The NAB chief executive, Andrew Thorburn, has faced a more aggressive and disciplined House committee on the final day of the Turnbull government’s banking inquiry.
Thorburn spent much of his time defending NAB and was noticeably uncomfortable at times.
Asked about NAB’s poor financial advice since 2009, which led to $15m in compensation being paid to 750 customers, and the sacking of 43 of its 1,700 planners, Thorburn said the bank had made mistakes.
But he refused to describe it as a “systemic issue” and said he didn’t think any senior executives had been fired over it.
He admitted that NAB had not written to every customer of financial advisers who had been deregistered by the Australian Securities and Investments Commission.

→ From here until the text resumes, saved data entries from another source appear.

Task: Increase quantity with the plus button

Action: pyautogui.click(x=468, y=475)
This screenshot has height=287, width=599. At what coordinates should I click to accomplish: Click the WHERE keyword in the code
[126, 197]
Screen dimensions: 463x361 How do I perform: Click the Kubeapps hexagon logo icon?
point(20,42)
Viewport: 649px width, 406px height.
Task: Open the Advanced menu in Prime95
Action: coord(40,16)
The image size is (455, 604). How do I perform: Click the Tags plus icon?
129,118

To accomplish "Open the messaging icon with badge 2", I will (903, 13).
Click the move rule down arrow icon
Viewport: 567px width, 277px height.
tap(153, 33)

ANZ’s chief executive, Shayne Elliott, made a similar admission on Wednesday.
Thorburn said he was happy that only 700 complaints were made about NAB to the financial ombudsman last year, down 64%.
He also said credit cards were getting less profitable after margins halved over the past 20 years, and few customers had credit cards with the highest rate these days.

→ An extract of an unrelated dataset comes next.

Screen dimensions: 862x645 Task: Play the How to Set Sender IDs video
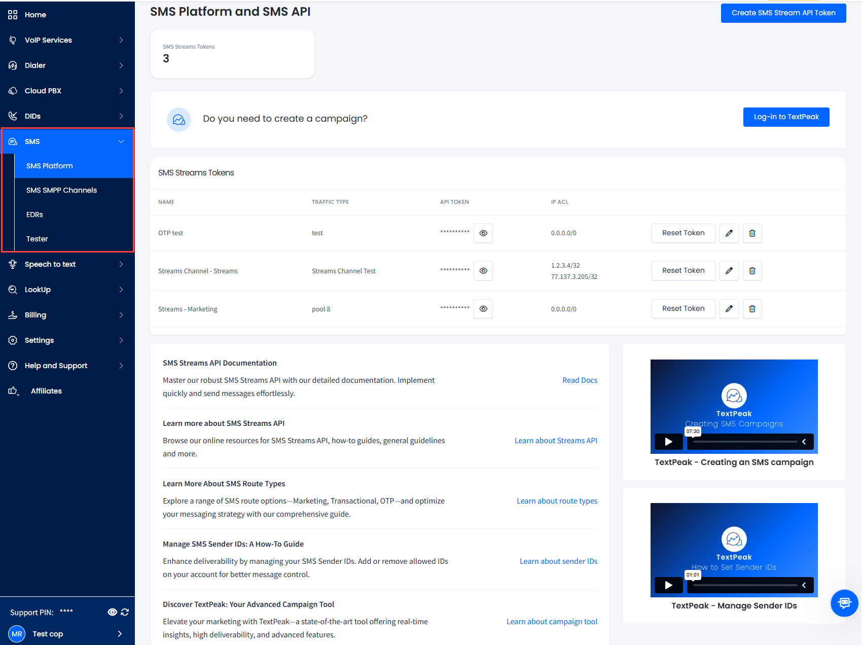pos(668,585)
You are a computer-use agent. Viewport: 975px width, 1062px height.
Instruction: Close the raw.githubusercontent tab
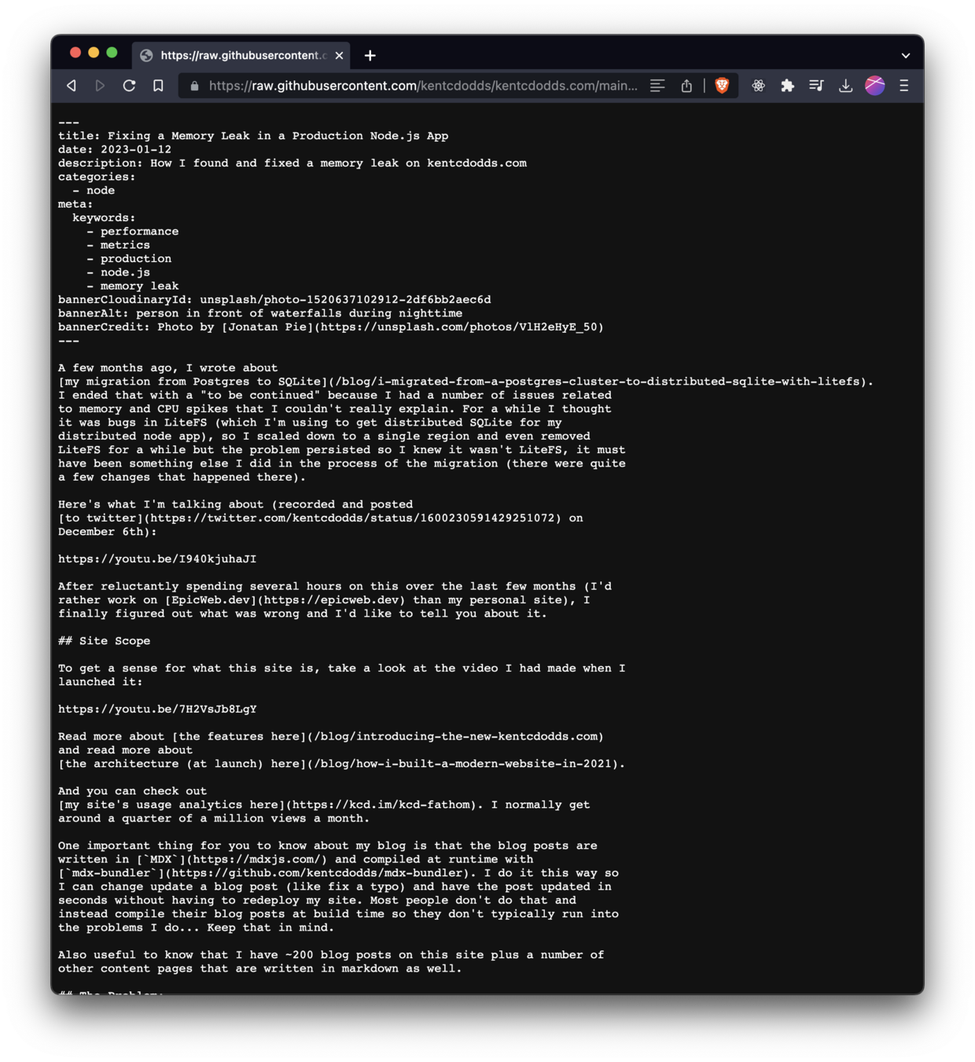point(339,56)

He said NAB had stopped making political donations to all levels of government because it wanted to kill the perception that banks were conflicted or seeking favours from politicians.
“It comes back to wanting to be respected as a bank and a company. And make sure that our customers don’t see a conflict,” Thorburn said.

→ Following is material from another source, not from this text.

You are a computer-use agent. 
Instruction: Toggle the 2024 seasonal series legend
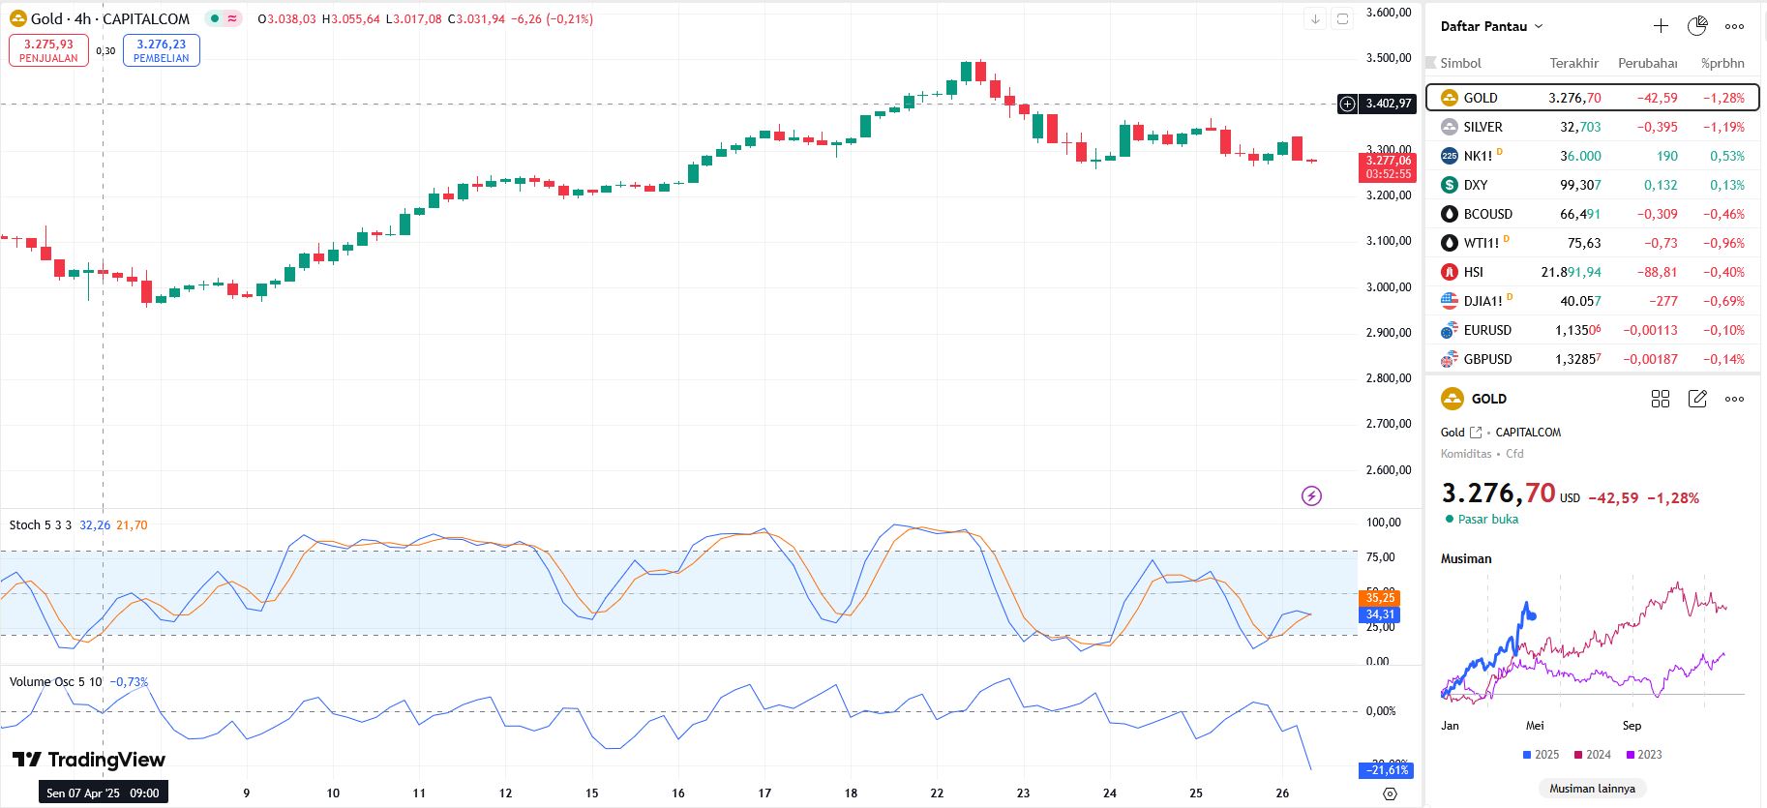point(1593,755)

“In essence we felt the donations we were making to political parties were being misconstrued and misinterpreted incorrectly.”
According to NAB’s policy statement on political donations, its board of directors resolved in May 2016 “that the making of any political donations would cease with immediate effect”.
The decisions means the federal Liberal, National and Labor parties have lost a crucial source of political funding.
Elliott had said on Wednesday that ANZ’s board was considering its own stance on political donations.
“We are having discussions at our board about the role of political donations and what our position is on that,” he said.
Thorburn argued that even though 43 financial planners had been dismissed from the bank, there were 1,700 planners and “the vast majority are doing the right thing”.
He was challenged on that point by the committee chairman, Liberal MP David Coleman, who said one in 40 planners was hardly a “black swan event”.
Thorburn disagreed, but said some executives had still had bonuses withheld as a consequence and harm had been done to the bank’s reputation.
When asked about NAB’s the wealth management division that has paid over $25m in compensation to 62,000 customers in recent years, Thorburn played down the payments, noting the bank had $180bn in assets under management.
Thorburn said his annual pay was $2.3m, but he received short-term incentive payments worth a similar amount and long-term incentives worth a similar amount.
In the afternoon, Westpac’s CEO, Brian Hartzer, appeared before the committee.
He revealed bank bosses had spoken to the treasurer, Scott Morrison, about a tribunal to regulate banks in April or May. He said in six years 22 financial planners had been referred to Asic and none of them were working at the bank anymore.
He also said Westpac had “no plans” to change its political donations policy, which allows it to buy seats at fundraisers but not to give cash to political parties.